#### [What you have to do]
Copy nothing but the line with "Where should I" and the lines that follow it to the end of the entries below, and keep the pictures out.

#### [Exercise input]
---------------
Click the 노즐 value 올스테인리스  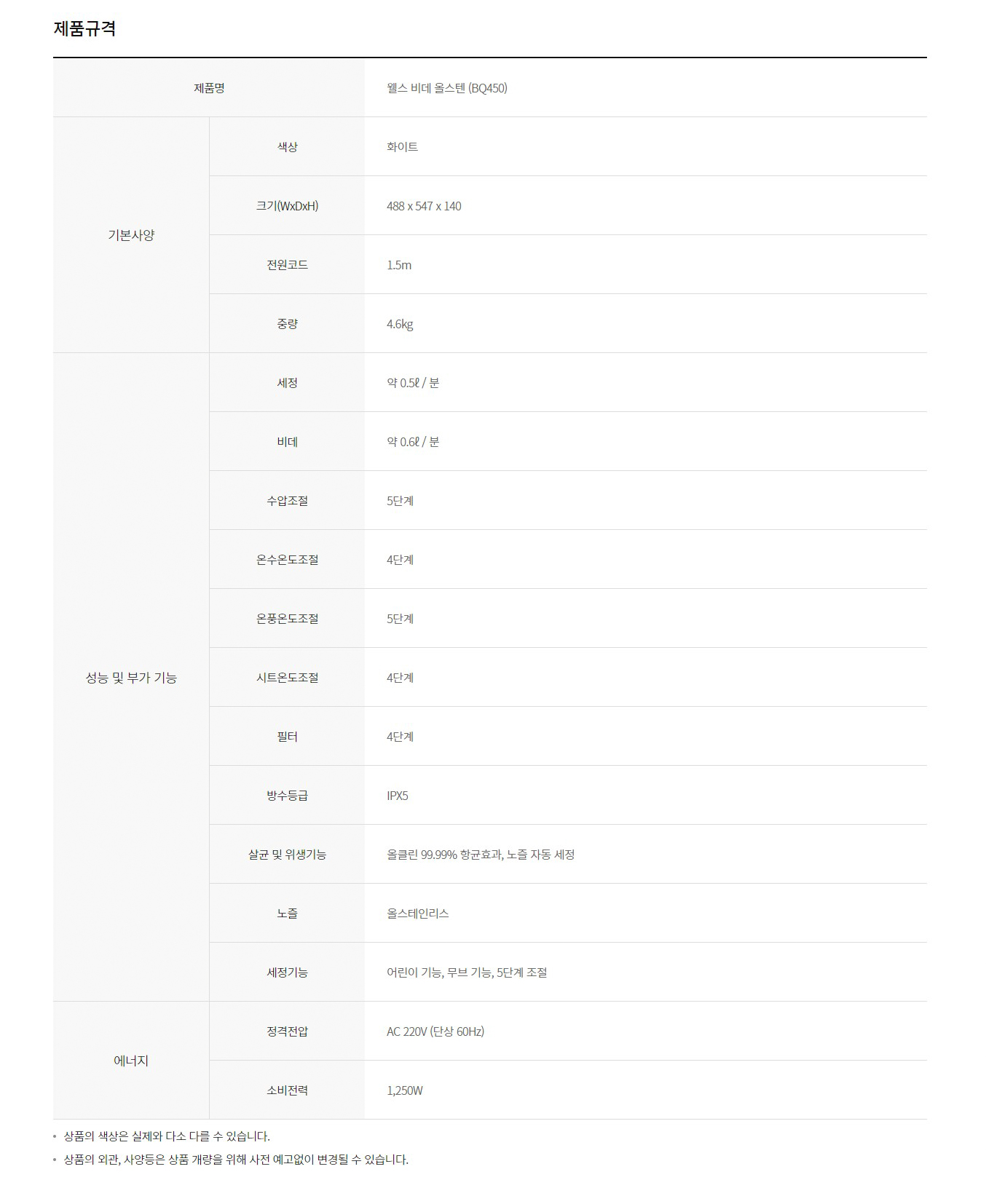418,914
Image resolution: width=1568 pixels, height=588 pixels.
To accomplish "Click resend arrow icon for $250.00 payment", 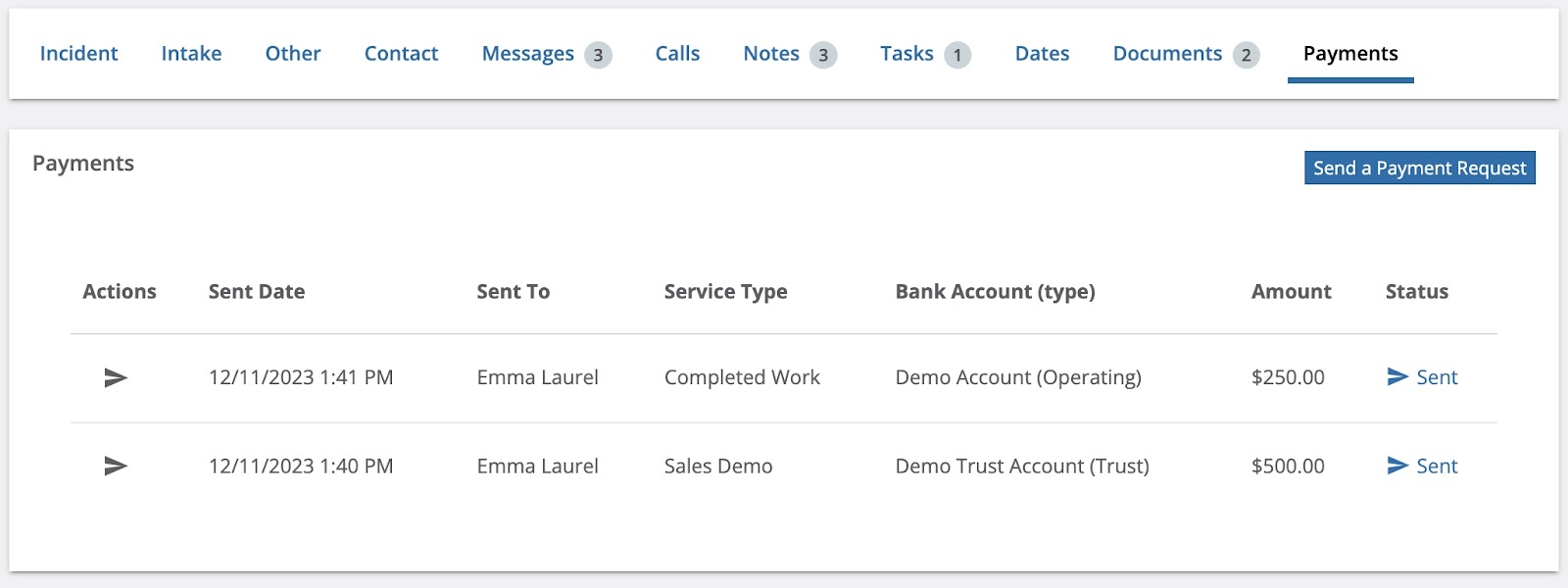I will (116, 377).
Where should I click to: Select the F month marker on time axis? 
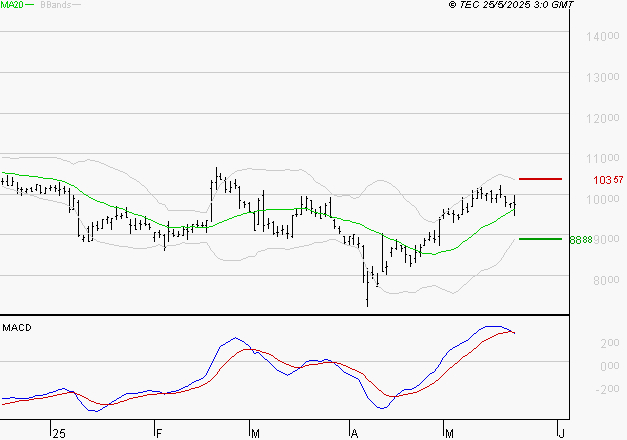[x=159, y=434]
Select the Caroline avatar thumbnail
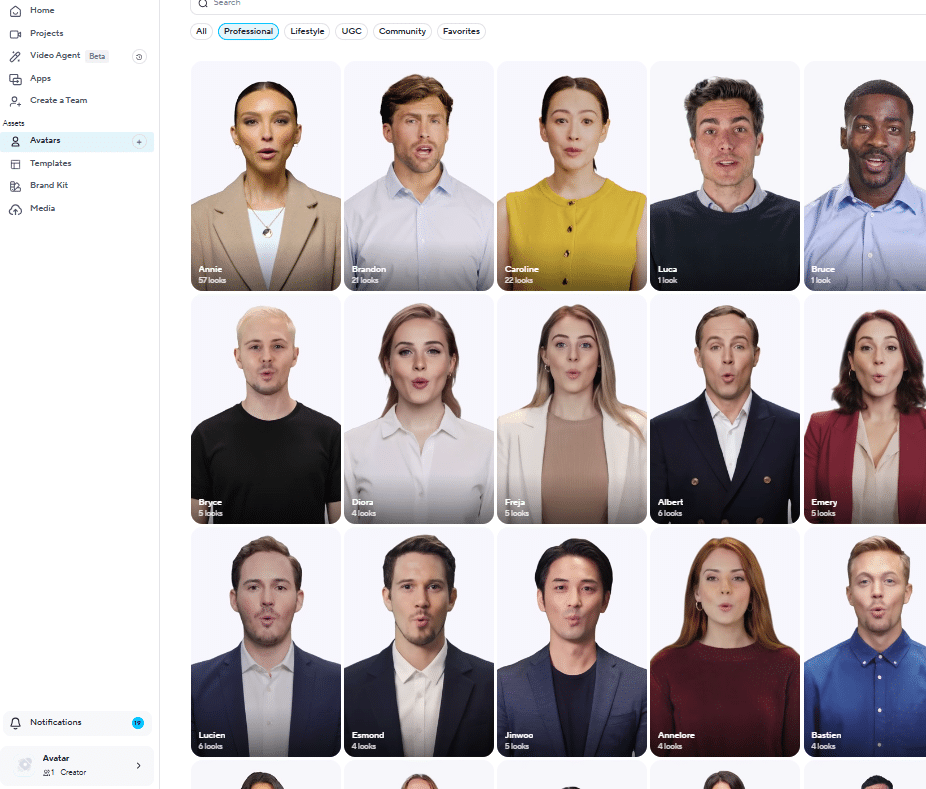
---------------
#### [Solution for this task]
Where should I click to: Select the F month marker on time axis? 
[x=159, y=434]
Select the Caroline avatar thumbnail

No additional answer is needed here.